How to configure a clock ¶

Configuring the clock system is a fundamental step in STM32 microcontroller projects, as it determines the operating frequency and timing for the entire system. STM32CubeMX2 provides a graphical interface to configure clocks easily.

Here’s a detailed guide to identify and configure common clock scenarios:

Understanding STM32 Clock System Basics ¶

STM32 MCUs have multiple clock sources: - Fixed source/variable source and PLL to reach the max system frequency. - HSI (internal RC oscillator), HSE (external crystal), LSI, LSE, PLL, etc.
The clock tree controls CPU clock, peripheral clocks, and bus clocks (AHB, APB1, APB2).
Proper clock configuration ensures correct setup by detecting peripheral frequencies that exceed the maximum limit and suggests automatic fixes.

Clock Configuration access ¶

Open your project in STM32CubeMX2.
Go to the clock configuration tab to view the visual clock tree graph (similar to the reference manual).
Set values for clock elements such as dividers, multipliers, or sources to configure the clock.
Let STM32CubeMX2 validate the configuration and warn if frequencies are out of range.
Click the resolve clock issue button to get a solution for an error-free clock tree.
Revert to the default configuration if needed.
Enter a desired frequency; the system will find a valid configuration or notify if none exists.

Typical Clock Configuration Scenarios ¶

Scenario A: Use Internal Oscillator (HSI) as a system clock ¶

Use case: Simple applications without external crystal.
Steps:
1. In STM32CubeMX2, go to the Clock Configuration tab.
2. Select HSI as the clock source for the system clock (SYSCLK).
3. Configure System Clock if a higher frequency is needed.
4. Verify bus clocks (AHB, APB1, APB2) frequencies.
5. CubeMX will show if the configuration is valid.

Scenario B: Configure Peripheral Clocks (e.g., USB, ADC, Timers) ¶

Use case: Some peripherals need specific clock frequencies.
Steps:
1. In clock configuration, check peripheral clocks.
2. Configure dedicated dividers if needed.
3. Ensure that peripheral clock frequencies meet specifications.

Scenario C: Clock configuration with errors + resolve issue ¶

Introduce an error in the configuration.
Click on Resolve Clock Issues.

Scenario D: Clock Reset to Default Value ¶

If you want to return to the default configuration, click on the Reset Clock button.

Scenario E: Clock Table ¶

You can use the table view to set your clock configuration.

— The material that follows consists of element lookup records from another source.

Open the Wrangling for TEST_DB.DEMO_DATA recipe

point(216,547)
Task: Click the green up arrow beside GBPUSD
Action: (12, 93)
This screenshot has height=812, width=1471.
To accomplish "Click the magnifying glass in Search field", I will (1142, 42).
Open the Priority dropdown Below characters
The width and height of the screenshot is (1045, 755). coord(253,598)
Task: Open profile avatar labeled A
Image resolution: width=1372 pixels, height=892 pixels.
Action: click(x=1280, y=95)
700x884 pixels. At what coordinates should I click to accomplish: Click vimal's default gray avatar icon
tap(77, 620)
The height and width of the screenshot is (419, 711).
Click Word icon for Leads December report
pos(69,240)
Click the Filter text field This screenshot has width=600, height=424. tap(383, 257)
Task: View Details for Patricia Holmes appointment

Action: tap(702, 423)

Scenario F: lock/ unlock elements ¶

You can lock or unlock clock element.

Scenario G: Enable/ disable clock elements ¶

You can enable or disable clock elements in the RCC configuration tab. For example, enable HSE in the RCC configuration tab.
You can also enable or disable clock peripheral elements in their corresponding peripherals. For example, activate or deactivate DAC.

Tips and Best Practices ¶

Always check the maximum frequency specifications of your MCU.
Use external crystal (HSE) for applications needing precise timing.
Configure low-power oscillators (LSI, LSE) for RTC and watchdog.
Review peripheral clock requirements (USB, ADC, etc.).
Use STM32CubeMX2 validation feature to avoid invalid configurations.